━━━━━ Text provided

Corpora: Annotated Old English corpus now available

From: Susan Pintzuk (sp20@york.ac.uk)
Date: Sun Aug 27 2000 - 14:26:28 MET DST

  • Next message: Vladimir Rykov, PhD in Computational Linguistics, MOCKBA: "Corpora: inner structure/outer environment"

          The Brooklyn-Geneva-Amsterdam-Helsinki Parsed Corpus
                            of Old English

    The Brooklyn-Geneva-Amsterdam-Helsinki Parsed Corpus of Old English
    (henceforth the Brooklyn Corpus) is a selection of texts from the Old
    English Section of the Helsinki Corpus of English Texts, annotated to
    facilitate searches on lexical items and syntactic structure. It is
    intended for the use of students and scholars of the history of the
    English language. The Brooklyn Corpus contains 106,210 words of Old
    English text; the samples from the longer texts are 5,000 to 10,000 words
    in length. The texts represent a range of dates of composition, authors,
    and genres. The texts in the Brooklyn Corpus are syntactically and
    morphologically annotated, and each word is glossed. The size of the
    corpus is approximately 12 megabytes.

━━━━━━━━━━
━━━━━ Recorded data

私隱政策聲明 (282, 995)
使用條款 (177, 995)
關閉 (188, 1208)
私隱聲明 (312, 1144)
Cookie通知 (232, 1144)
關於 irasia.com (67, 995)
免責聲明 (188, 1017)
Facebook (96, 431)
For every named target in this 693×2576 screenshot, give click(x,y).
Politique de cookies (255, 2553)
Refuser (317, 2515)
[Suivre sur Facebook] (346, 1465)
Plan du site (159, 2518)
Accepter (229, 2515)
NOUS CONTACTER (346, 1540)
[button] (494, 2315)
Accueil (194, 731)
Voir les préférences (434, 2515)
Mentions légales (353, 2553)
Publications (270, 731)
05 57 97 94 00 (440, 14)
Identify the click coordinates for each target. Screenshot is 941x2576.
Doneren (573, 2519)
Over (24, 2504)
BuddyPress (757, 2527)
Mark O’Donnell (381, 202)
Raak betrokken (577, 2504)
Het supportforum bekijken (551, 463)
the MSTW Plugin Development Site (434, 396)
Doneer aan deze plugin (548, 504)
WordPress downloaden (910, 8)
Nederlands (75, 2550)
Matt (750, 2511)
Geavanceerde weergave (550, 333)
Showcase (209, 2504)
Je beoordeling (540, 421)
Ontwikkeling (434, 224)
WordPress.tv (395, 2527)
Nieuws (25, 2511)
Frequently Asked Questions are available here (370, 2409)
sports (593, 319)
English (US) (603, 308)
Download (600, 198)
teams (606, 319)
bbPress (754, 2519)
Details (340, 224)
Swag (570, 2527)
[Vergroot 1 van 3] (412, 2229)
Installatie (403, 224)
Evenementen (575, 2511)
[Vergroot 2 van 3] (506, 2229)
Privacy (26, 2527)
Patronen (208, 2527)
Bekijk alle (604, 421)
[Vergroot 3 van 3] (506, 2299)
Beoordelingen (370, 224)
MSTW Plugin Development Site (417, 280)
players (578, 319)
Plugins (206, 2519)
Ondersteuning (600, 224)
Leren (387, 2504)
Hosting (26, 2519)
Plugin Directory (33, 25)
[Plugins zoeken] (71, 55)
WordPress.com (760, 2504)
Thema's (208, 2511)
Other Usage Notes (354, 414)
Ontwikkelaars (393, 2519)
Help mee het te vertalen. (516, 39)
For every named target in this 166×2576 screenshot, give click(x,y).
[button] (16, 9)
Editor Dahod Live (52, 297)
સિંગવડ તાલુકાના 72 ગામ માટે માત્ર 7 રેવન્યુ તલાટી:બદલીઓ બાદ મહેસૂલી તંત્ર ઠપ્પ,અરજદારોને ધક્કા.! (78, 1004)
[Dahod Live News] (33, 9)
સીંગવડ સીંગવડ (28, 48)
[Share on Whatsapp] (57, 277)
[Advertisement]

━━━━━━━━━━

What to work on ->
1 > Set down the stretch of the Old English corpus announcement from "The Brooklyn-Geneva-Amsterdam-Helsinki Parsed Corpus of" through "approximately 12 megabytes.", word for word.
2 > According to the Old English corpus announcement, how many words of Old English text does the Brooklyn Corpus contain?
3 > Decide whether each statement agrees with the Old English corpus announcement. Answer yes or no, and quote the words from the announcement that decide it.
(a) Every word in the Brooklyn Corpus is glossed.
(b) The corpus is roughly 20 megabytes in size.
(c) The samples taken from the longer texts run from 5,000 to 10,000 words.
The rows have nothing to do with the Old English corpus announcement.

Exercise answers ->
1 >
The Brooklyn-Geneva-Amsterdam-Helsinki Parsed Corpus of Old English
    (henceforth the Brooklyn Corpus) is a selection of texts from the Old
    English Section of the Helsinki Corpus of English Texts, annotated to
    facilitate searches on lexical items and syntactic structure. It is
    intended for the use of students and scholars of the history of the
    English language. The Brooklyn Corpus contains 106,210 words of Old
    English text; the samples from the longer texts are 5,000 to 10,000 words
    in length. The texts represent a range of dates of composition, authors,
    and genres. The texts in the Brooklyn Corpus are syntactically and
    morphologically annotated, and each word is glossed. The size of the
    corpus is approximately 12 megabytes.

2 > 106,210 words.

3 >
(a) Yes: "each word is glossed."
(b) No: "The size of the corpus is approximately 12 megabytes."
(c) Yes: "the samples from the longer texts are 5,000 to 10,000 words in length."